- Short exercise: Which lines in the data below contain the word "Given"? Copy each of those lines in full.

- Entries shown:
—————
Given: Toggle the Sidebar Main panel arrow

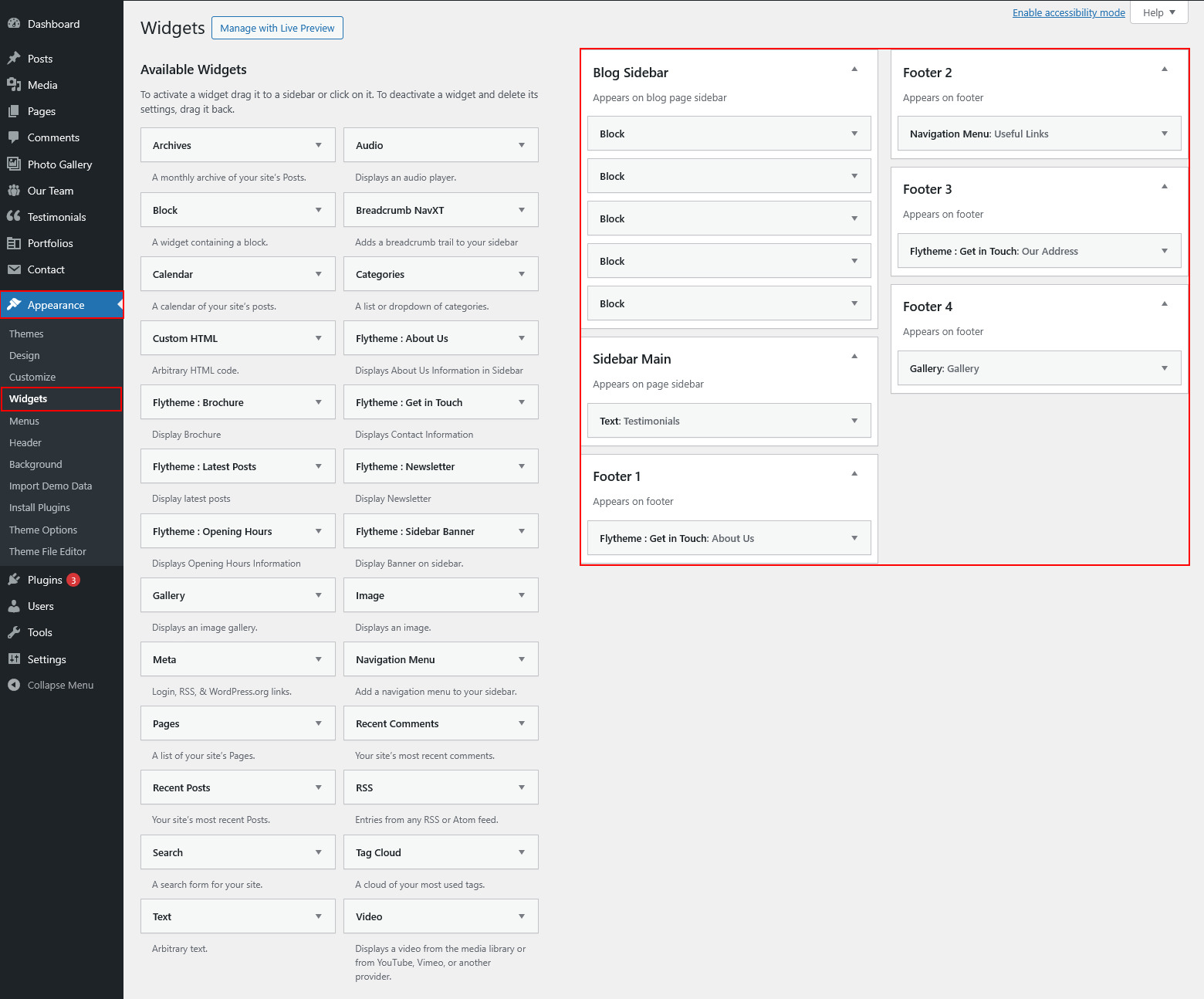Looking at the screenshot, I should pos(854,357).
—————
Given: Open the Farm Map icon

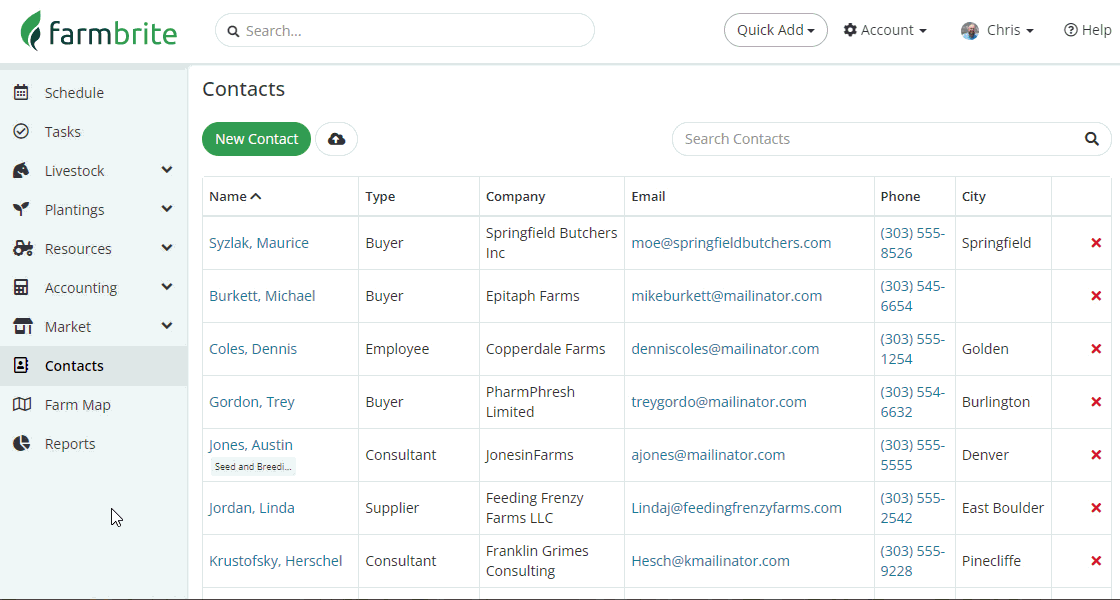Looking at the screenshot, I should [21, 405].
—————
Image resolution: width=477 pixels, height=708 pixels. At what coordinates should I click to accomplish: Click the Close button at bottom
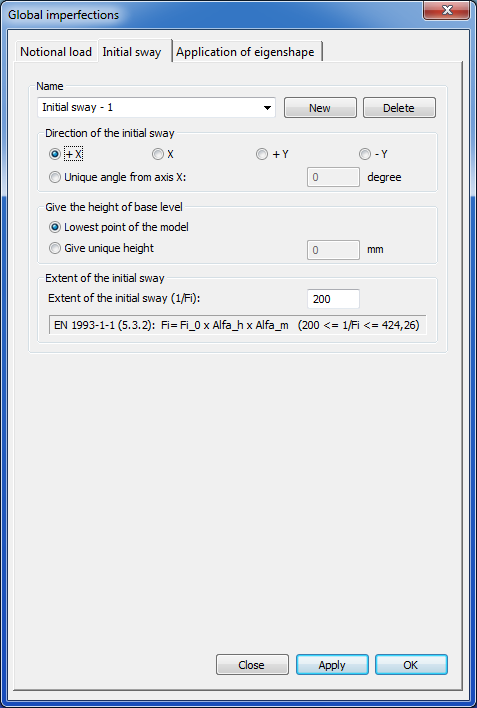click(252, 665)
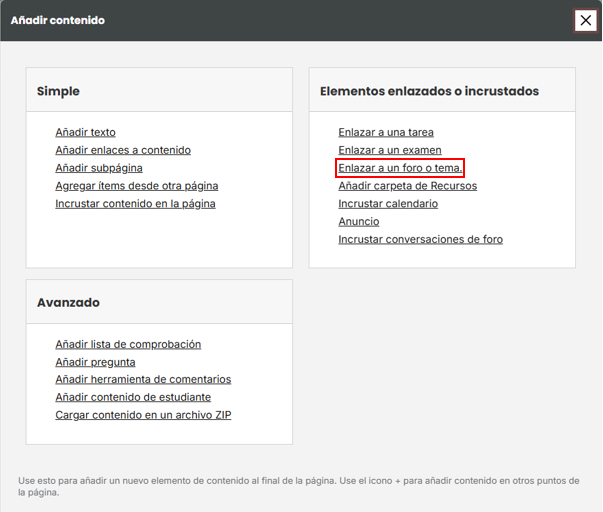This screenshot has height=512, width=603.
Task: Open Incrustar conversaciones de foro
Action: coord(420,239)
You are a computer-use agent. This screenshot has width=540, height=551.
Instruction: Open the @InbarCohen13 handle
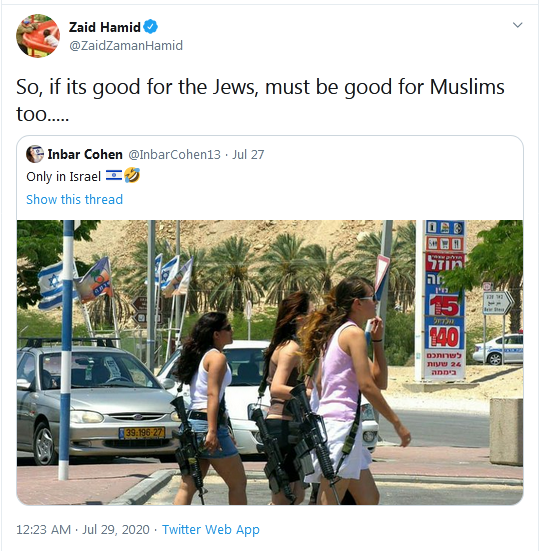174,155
—————
- Reply to the exercise:
Given: Toggle the Sidebar Main panel arrow
Given: Open the Farm Map icon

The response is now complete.